In Iran, EU's Ashton says no guarantee on nuclear program deal
By Siavosh Ghazi, AFP
March 10, 2014, 12:10 am TWN
TEHRAN--EU foreign policy chief Catherine Ashton said Sunday a final accord on Iran's nuclear program cannot be guaranteed, during a landmark visit that underscores a thaw in Tehran's ties with the West.
Ashton is in Tehran on an official visit that comes after Iran signed a preliminary deal in November with world powers under which it agreed to curb its disputed nuclear activities in exchange for sanctions relief.
The breakthrough was made possible after last year's election of Iranian President Hassan Rouhani, viewed as a relative moderate who has the ear of supreme leader Ayatollah Ali Khamenei.
The so-called P5+1 — U.N. Security Council permanent members Britain, China, France, Russia and the United States plus Germany — hopes to reach final agreement by July 20, when the initial pact is due to expire.

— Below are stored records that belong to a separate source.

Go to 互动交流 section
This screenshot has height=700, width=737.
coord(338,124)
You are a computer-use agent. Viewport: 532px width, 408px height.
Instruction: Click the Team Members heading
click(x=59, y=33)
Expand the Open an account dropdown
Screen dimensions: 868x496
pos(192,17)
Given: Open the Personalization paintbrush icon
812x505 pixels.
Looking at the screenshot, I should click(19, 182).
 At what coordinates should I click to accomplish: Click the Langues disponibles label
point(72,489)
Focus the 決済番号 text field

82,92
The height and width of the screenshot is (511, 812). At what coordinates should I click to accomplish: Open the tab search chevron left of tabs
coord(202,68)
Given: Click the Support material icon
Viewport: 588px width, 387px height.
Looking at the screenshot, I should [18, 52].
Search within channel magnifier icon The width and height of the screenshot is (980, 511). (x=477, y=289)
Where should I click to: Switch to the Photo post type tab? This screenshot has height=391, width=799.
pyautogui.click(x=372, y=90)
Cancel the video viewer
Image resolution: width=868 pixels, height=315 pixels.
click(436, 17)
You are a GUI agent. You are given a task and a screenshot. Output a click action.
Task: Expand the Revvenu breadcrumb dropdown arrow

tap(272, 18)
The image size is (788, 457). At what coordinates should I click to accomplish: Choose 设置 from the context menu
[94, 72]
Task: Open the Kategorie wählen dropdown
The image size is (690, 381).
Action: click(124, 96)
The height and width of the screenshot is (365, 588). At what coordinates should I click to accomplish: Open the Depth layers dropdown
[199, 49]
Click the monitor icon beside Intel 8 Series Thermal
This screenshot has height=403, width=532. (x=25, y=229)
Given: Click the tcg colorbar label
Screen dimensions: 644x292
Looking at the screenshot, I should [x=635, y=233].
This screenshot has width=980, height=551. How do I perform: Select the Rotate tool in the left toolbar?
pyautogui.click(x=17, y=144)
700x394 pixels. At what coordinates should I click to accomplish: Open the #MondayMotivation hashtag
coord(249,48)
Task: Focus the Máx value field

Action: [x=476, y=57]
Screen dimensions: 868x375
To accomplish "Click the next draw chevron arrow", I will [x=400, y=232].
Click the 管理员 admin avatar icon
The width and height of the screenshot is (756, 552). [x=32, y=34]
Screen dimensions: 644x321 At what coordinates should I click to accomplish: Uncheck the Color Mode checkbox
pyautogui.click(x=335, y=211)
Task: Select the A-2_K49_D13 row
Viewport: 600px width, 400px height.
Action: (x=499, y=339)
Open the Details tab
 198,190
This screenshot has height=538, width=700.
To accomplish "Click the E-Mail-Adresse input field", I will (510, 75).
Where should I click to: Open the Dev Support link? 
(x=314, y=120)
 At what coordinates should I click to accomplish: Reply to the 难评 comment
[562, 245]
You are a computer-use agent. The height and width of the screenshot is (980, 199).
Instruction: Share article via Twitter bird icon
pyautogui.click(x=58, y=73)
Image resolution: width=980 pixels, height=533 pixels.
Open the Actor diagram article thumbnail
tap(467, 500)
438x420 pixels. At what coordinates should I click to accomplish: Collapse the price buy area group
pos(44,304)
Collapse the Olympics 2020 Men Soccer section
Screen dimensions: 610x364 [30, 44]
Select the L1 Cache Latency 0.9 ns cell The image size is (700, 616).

"This interim agreement is really important but not as important as a comprehensive agreement (which is) ... difficult, challenging, and there is no guarantee that we will succeed," Ashton told a joint news conference in Tehran with Iranian Foreign Minister Mohammad Javad Zarif.
The trip is the first to Iran by a European Union foreign affairs chief since 2008, thanks to the November deal that has raised hopes for diplomacy to resolve the nuclear issue.
The next high-level talks are scheduled in Vienna on March 17 and will be followed by more rounds until July.
On a visit which winds up on Monday and has drawn criticism from Israel, Ashton, who leads the P5+1's engagement with Iran, also met with Rouhani as well as other senior officials.
Zarif, for his part, said Iran held up its end of the bargain and it was up to the other side to finalise the accord.
"Iran is determined to reach an agreement. We have shown good faith and political will. We have done our part," Zarif said.
Zarif said such an agreement would need to "respect the rights of Iranian people and serve national interest without ambiguities."
The minister expressed confidence a deal was within reach by July.